▶ _OBJECTIVE_: Copy out the data word for word, starting with the line that contains "Select the Echo" and ending with the line that contains "tap(242, 770)", both lines included.

-=-=-

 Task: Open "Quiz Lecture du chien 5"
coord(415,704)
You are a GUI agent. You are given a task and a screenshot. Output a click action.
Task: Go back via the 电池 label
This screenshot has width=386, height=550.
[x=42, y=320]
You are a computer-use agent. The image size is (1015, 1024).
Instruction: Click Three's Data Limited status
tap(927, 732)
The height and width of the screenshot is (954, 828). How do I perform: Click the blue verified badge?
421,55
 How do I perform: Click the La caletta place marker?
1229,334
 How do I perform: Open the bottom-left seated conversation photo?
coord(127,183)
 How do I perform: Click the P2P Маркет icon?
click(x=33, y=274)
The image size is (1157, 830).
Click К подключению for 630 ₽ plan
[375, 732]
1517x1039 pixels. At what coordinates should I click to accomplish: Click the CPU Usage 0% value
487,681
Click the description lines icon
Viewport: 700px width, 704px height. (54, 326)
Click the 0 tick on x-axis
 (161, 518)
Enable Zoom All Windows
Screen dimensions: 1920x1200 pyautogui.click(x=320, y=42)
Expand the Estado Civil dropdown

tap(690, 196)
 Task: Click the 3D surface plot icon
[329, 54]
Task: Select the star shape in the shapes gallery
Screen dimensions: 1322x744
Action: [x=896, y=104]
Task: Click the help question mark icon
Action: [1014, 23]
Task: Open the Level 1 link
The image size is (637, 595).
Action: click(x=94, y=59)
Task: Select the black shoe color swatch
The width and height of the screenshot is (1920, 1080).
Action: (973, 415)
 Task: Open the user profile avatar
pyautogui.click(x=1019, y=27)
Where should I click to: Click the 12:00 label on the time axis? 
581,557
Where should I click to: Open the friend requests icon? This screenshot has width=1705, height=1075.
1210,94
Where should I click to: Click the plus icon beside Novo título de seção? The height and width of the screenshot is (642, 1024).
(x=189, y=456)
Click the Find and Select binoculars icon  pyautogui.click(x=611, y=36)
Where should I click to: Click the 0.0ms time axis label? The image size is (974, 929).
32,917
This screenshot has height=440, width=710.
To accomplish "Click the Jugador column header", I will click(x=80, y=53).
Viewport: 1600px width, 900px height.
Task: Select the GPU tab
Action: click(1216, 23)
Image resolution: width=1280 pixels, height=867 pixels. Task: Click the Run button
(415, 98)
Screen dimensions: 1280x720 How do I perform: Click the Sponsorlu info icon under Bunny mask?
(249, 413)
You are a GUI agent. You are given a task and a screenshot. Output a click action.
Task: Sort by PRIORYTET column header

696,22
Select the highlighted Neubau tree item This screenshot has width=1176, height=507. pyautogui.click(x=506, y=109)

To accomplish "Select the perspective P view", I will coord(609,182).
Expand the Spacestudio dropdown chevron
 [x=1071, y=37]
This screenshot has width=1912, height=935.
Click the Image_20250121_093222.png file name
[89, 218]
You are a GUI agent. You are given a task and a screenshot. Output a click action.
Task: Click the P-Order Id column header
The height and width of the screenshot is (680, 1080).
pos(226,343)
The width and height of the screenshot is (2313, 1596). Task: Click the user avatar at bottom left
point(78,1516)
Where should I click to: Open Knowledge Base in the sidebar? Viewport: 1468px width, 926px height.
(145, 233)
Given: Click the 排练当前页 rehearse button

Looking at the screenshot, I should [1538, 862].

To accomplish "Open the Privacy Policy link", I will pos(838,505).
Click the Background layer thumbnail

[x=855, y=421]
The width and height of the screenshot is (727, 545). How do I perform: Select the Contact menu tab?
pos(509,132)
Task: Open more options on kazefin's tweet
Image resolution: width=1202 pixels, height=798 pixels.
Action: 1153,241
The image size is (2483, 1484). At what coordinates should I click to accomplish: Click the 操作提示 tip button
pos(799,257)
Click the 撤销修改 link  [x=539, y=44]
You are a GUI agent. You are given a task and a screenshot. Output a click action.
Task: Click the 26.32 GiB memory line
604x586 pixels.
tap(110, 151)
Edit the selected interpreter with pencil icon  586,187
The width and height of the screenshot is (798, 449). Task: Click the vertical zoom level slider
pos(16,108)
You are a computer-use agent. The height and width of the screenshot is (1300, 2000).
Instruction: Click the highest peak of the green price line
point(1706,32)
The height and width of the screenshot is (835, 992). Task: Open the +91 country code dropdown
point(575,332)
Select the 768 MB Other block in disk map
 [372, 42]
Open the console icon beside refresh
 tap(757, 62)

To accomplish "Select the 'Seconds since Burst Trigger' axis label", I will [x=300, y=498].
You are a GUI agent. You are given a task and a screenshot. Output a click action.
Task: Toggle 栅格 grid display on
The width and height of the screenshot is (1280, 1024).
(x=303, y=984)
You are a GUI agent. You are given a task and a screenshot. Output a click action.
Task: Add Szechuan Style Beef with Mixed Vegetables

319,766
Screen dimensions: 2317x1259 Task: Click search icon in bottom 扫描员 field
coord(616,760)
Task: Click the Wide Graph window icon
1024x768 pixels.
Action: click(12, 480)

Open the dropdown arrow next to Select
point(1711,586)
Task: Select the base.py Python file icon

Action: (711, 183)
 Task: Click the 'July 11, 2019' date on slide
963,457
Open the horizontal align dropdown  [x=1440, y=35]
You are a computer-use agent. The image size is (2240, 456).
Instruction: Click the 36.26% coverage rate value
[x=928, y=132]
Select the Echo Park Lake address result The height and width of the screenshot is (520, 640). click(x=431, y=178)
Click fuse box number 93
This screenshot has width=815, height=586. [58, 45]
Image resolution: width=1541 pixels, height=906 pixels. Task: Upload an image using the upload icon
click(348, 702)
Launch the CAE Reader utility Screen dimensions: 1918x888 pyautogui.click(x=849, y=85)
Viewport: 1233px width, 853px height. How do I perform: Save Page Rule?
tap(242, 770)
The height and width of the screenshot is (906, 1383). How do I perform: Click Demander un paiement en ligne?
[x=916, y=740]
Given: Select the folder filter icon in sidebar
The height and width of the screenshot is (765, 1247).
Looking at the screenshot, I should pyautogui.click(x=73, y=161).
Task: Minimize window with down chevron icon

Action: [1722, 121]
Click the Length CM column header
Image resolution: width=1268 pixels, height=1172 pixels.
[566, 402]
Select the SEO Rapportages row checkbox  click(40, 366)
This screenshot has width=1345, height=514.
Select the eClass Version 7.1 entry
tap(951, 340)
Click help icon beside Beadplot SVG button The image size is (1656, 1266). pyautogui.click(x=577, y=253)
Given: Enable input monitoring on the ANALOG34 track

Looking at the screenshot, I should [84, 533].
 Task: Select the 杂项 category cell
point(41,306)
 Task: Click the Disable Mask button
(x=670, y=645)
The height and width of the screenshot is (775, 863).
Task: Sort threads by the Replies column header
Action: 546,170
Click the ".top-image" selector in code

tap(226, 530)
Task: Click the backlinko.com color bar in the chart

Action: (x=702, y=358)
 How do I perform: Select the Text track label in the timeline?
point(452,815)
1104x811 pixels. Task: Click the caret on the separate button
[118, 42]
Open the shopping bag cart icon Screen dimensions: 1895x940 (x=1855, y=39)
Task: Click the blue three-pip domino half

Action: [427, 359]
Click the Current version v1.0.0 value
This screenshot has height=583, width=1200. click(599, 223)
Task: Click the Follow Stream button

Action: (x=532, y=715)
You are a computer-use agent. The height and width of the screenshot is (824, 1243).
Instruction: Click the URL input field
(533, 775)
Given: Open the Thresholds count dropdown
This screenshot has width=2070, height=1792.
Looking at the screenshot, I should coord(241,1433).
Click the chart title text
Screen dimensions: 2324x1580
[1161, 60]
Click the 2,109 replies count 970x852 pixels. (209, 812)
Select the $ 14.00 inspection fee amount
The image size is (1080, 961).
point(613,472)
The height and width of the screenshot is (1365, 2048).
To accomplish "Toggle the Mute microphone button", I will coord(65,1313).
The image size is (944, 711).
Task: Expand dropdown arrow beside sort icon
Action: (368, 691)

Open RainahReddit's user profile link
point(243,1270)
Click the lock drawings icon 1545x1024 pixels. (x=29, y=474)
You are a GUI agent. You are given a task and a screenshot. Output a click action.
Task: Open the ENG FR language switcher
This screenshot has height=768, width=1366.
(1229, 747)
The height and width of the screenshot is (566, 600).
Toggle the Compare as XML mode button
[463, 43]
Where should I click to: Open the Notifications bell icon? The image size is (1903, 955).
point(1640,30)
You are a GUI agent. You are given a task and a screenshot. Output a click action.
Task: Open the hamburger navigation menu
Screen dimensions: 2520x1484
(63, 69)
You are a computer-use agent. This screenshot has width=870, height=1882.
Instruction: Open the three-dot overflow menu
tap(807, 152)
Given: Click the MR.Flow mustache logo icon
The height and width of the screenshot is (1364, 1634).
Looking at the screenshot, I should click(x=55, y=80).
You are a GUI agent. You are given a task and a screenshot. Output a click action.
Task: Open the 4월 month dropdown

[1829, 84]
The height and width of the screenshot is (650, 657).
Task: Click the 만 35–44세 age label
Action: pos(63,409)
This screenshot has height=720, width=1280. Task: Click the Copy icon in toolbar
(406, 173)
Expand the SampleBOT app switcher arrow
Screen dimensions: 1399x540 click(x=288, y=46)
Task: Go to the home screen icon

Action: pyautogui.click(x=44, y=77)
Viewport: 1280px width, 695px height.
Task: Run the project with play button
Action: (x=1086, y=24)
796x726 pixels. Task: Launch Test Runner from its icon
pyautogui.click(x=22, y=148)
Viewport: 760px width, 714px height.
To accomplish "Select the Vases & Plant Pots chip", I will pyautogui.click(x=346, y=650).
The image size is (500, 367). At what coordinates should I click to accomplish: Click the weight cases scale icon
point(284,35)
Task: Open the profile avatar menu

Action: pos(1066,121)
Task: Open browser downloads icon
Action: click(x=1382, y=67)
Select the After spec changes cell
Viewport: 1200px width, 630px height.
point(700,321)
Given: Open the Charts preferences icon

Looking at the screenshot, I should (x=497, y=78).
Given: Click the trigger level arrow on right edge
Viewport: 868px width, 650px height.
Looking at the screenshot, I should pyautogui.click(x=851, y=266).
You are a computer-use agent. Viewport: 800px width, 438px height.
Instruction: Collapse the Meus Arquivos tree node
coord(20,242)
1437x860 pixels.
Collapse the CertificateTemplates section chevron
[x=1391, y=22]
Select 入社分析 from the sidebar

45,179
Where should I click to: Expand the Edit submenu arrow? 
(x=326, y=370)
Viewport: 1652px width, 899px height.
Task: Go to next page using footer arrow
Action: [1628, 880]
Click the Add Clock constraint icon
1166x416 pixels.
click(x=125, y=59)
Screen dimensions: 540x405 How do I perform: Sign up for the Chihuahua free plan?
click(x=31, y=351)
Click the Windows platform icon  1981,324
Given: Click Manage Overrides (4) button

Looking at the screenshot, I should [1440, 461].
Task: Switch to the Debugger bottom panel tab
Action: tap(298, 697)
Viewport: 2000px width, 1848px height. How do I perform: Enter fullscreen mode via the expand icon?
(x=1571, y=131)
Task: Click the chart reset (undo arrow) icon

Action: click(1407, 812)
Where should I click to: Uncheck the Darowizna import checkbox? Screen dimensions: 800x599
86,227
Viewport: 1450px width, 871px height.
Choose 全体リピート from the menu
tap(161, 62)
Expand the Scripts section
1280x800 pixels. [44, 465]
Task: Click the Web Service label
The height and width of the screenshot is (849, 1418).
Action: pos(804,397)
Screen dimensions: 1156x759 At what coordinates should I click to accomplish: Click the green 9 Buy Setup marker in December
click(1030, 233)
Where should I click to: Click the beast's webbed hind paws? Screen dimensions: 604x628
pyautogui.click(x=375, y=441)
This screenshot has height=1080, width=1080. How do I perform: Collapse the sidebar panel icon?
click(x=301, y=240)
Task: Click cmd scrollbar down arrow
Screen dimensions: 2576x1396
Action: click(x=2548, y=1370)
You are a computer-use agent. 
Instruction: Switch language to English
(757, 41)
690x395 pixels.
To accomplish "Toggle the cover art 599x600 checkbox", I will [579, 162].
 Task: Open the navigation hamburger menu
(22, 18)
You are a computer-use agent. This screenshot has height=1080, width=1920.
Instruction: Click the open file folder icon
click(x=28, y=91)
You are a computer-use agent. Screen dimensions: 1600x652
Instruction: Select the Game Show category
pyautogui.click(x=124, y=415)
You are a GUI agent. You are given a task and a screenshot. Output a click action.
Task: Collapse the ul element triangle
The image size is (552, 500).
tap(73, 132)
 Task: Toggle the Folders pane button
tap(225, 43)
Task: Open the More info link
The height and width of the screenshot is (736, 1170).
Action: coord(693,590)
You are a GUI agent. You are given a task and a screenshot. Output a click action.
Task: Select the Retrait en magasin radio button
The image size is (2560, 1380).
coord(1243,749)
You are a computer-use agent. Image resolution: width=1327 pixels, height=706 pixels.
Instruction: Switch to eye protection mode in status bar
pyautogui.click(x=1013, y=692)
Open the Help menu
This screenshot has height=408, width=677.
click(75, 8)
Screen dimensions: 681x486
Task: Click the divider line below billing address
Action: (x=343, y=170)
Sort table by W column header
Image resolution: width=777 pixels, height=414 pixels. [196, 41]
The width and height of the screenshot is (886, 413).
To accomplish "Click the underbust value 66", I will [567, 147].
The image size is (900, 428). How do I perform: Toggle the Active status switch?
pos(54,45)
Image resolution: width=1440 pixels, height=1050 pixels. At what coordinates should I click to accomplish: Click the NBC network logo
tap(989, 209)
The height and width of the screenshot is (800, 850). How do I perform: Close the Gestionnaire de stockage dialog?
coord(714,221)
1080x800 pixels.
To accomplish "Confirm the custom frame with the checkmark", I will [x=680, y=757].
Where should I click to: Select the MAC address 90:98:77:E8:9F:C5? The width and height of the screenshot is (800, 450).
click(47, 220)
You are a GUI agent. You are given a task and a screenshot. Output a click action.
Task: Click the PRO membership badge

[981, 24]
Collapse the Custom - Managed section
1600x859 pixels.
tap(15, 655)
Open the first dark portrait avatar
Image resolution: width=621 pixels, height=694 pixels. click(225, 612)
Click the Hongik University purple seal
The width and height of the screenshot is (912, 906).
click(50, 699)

-=-=-

▶ _EXERCISE ANSWER_:
Select the Echo Park Lake address result The height and width of the screenshot is (520, 640). click(x=431, y=178)
Click fuse box number 93
This screenshot has width=815, height=586. [58, 45]
Image resolution: width=1541 pixels, height=906 pixels. Task: Upload an image using the upload icon
click(348, 702)
Launch the CAE Reader utility Screen dimensions: 1918x888 pyautogui.click(x=849, y=85)
Viewport: 1233px width, 853px height. How do I perform: Save Page Rule?
tap(242, 770)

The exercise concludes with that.